It is a fundamental guaranty of due process that a defendant cannot be tried or convicted for a crime while he or she is mentally incompetent. Drope v. Missouri, 420 U.S. 162, 95 S.Ct. 896, 43 L.Ed.2d 103 (1975); Pate v. Robinson, 383 U.S. 375, 86 S.Ct. 836, 15 L.Ed.2d 815 (1966); State v. Demastus, 165 W.Va. 572, 270 S.E.2d 649 (1980); State v. Milam, 159 W.Va. 691, 226 S.E.2d 433 (1976); State v. Arnold, 159 W.Va. 158, 219 S.E.2d 922 (1975), overruled on other grounds, State v. Demastus, supra; State v. Harrison, 36 W.Va. 729, 15 S.E. 982 (1892). "To be competent to stand trial, a defendant must exhibit a sufficient present ability to consult with his lawyer with a reasonable degree of rational understanding and a rational, as well as factual, understanding of the proceedings against him." Syllabus Point 4, State ex rel. Williams v. Narick, 164 W.Va. 632, 264 S.E.2d 851 (1980); Syllabus Point 2, State v. Arnold, supra; see also, Dusky v. United States, 362 U.S. 402, 80 S.Ct. 788, 4 L.Ed.2d 824 (1960).
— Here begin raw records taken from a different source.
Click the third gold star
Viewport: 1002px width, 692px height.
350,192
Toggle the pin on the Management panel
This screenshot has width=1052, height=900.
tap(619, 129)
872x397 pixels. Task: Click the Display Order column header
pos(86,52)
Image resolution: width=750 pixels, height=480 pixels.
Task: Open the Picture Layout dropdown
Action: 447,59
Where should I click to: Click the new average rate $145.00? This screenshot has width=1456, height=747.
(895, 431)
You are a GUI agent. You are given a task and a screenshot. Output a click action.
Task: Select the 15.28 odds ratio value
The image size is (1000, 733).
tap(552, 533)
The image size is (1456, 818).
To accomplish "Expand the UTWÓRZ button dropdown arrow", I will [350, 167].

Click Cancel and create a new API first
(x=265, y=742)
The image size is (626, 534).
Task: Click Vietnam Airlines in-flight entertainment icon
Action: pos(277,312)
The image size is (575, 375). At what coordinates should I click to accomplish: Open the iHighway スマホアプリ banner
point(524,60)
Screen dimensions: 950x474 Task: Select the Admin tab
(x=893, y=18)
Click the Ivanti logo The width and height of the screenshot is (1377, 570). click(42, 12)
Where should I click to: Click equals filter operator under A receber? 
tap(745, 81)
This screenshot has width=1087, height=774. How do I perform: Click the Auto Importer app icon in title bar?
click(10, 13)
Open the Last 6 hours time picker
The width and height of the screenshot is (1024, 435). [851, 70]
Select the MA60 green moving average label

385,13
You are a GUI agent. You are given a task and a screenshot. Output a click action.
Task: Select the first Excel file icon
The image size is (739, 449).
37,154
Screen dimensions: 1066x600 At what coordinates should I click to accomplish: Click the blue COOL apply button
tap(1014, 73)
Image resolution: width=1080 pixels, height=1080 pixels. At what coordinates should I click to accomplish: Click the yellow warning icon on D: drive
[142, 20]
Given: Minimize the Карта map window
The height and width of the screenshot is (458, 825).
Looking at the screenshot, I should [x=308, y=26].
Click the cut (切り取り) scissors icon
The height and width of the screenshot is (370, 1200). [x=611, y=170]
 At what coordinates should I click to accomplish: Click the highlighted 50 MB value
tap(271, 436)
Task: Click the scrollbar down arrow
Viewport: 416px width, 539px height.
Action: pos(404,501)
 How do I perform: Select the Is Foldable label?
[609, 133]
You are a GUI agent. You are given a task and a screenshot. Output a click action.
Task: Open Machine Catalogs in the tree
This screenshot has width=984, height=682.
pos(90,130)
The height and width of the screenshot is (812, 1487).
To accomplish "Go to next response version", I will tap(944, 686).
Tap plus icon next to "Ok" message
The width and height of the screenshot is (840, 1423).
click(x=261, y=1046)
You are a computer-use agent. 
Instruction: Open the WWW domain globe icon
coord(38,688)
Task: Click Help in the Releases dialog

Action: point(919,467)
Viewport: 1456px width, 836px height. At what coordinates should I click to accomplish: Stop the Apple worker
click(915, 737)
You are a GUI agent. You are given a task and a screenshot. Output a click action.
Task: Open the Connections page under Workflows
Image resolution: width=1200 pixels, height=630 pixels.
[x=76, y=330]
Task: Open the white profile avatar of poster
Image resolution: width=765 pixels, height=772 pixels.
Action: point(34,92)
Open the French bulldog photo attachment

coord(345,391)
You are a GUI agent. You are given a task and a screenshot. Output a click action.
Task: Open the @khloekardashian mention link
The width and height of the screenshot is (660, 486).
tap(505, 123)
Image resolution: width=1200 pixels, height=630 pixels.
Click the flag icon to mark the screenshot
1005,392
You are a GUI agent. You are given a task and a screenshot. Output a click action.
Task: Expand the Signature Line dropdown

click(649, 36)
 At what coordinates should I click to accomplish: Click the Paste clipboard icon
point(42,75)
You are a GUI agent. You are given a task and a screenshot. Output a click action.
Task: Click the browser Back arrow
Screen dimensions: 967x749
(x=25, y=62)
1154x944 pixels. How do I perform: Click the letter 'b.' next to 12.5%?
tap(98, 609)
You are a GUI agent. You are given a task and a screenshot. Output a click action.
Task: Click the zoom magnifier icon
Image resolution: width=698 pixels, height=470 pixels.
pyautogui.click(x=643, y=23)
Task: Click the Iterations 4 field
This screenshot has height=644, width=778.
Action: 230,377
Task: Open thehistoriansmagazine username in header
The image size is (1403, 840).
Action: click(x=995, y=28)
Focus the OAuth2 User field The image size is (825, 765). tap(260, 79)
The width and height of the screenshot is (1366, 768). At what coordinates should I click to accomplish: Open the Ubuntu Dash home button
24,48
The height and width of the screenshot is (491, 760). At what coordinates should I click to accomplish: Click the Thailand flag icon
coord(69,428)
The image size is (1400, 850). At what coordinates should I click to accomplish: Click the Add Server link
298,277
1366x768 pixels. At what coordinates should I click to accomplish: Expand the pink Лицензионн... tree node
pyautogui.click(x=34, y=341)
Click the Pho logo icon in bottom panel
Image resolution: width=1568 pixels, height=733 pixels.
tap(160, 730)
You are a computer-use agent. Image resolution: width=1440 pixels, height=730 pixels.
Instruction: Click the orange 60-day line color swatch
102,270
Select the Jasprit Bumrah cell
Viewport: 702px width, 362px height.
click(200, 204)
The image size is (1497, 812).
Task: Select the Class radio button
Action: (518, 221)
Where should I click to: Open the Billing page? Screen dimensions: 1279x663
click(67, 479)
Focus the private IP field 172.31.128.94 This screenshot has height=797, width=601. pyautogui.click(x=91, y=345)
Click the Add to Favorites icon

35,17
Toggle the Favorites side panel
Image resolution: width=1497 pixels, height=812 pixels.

Although the issue has not been addressed in West Virginia, it has generally been held in other jurisdictions that the test for mental competency to stand trial and the test for mental competency to plead guilty are the same. See United States ex rel. McGough v. Hewitt, 528 F.2d 339 (3d Cir. 1975); Malinanskas v. United States, 505 F.2d 649 (5th Cir. 1974); United States v. Harlan, 480 F.2d 515 (6th Cir. 1973); Wolf v. United States, 430 F.2d 443 (10th Cir. 1970); Grennett v. United States, 403 F.2d 928 (D.C.Cir.1968); Baker v. United States, 334 F.2d 444 (8th Cir. 1964); Clayton v. United States, 302 F.2d 30 (8th Cir. 1962); United States v. Valentino, 283 F.2d 634 (2d Cir. 1960); State v. Contreras, 112 Ariz. 358, 542 P.2d 17 (1975); People v. Heral, 62 Ill.2d 329, 342 N.E.2d 34 (1976); Commonwealth v. Miller, 454 Pa. 67, 309 A.2d 705 (1973); but cf. Sieling v. Eyman, 478 F.2d 211 (9th Cir. 1973) (higher standard of competency required for guilty plea). We accept this view.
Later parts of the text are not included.